==== RECORDS SHOWN ====

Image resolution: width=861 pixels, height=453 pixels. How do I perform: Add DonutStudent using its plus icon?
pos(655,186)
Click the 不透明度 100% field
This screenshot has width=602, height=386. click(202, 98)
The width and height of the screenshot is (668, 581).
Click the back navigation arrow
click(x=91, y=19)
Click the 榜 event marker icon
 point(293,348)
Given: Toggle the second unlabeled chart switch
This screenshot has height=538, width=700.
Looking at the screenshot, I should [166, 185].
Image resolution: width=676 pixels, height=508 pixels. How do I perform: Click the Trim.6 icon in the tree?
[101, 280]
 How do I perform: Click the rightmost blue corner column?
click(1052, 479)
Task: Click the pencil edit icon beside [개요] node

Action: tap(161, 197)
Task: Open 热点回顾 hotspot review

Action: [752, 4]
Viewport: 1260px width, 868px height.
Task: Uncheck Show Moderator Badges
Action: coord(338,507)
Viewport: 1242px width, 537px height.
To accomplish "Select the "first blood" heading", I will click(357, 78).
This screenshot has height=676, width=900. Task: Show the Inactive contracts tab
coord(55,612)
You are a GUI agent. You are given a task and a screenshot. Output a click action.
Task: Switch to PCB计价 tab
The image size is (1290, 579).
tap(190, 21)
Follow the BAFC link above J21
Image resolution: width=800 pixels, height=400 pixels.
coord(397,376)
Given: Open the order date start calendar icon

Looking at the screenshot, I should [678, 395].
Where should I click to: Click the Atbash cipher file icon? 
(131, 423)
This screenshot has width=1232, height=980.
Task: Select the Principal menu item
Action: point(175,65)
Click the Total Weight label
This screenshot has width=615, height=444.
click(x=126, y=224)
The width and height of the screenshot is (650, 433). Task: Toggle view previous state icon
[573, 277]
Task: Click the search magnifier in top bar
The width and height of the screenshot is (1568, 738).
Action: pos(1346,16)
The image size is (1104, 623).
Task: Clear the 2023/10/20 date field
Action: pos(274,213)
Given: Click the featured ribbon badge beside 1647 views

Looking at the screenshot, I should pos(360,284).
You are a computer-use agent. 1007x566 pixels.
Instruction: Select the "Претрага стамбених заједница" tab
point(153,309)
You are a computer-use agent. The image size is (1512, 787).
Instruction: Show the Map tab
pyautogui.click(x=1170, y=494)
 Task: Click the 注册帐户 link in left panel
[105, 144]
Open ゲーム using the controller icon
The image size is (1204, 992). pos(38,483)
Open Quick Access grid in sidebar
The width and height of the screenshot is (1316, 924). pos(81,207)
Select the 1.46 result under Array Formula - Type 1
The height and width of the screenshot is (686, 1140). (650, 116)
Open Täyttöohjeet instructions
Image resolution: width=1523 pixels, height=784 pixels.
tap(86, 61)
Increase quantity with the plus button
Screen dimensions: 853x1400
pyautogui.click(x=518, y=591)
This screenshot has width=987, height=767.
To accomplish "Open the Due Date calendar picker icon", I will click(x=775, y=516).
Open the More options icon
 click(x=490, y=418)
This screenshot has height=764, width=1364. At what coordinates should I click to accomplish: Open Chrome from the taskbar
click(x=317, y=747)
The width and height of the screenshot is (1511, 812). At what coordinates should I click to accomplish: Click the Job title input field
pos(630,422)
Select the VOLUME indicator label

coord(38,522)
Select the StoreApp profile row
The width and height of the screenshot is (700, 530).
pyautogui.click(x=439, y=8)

====

## ASSIGNED TASK
Begin at the top of the listing above and set down each line exactly. Stop after the line that contains "Given: Toggle the".

## SOLUTION FOR THIS PROBLEM
Image resolution: width=861 pixels, height=453 pixels. How do I perform: Add DonutStudent using its plus icon?
pos(655,186)
Click the 不透明度 100% field
This screenshot has width=602, height=386. click(202, 98)
The width and height of the screenshot is (668, 581).
Click the back navigation arrow
click(x=91, y=19)
Click the 榜 event marker icon
 point(293,348)
Given: Toggle the second unlabeled chart switch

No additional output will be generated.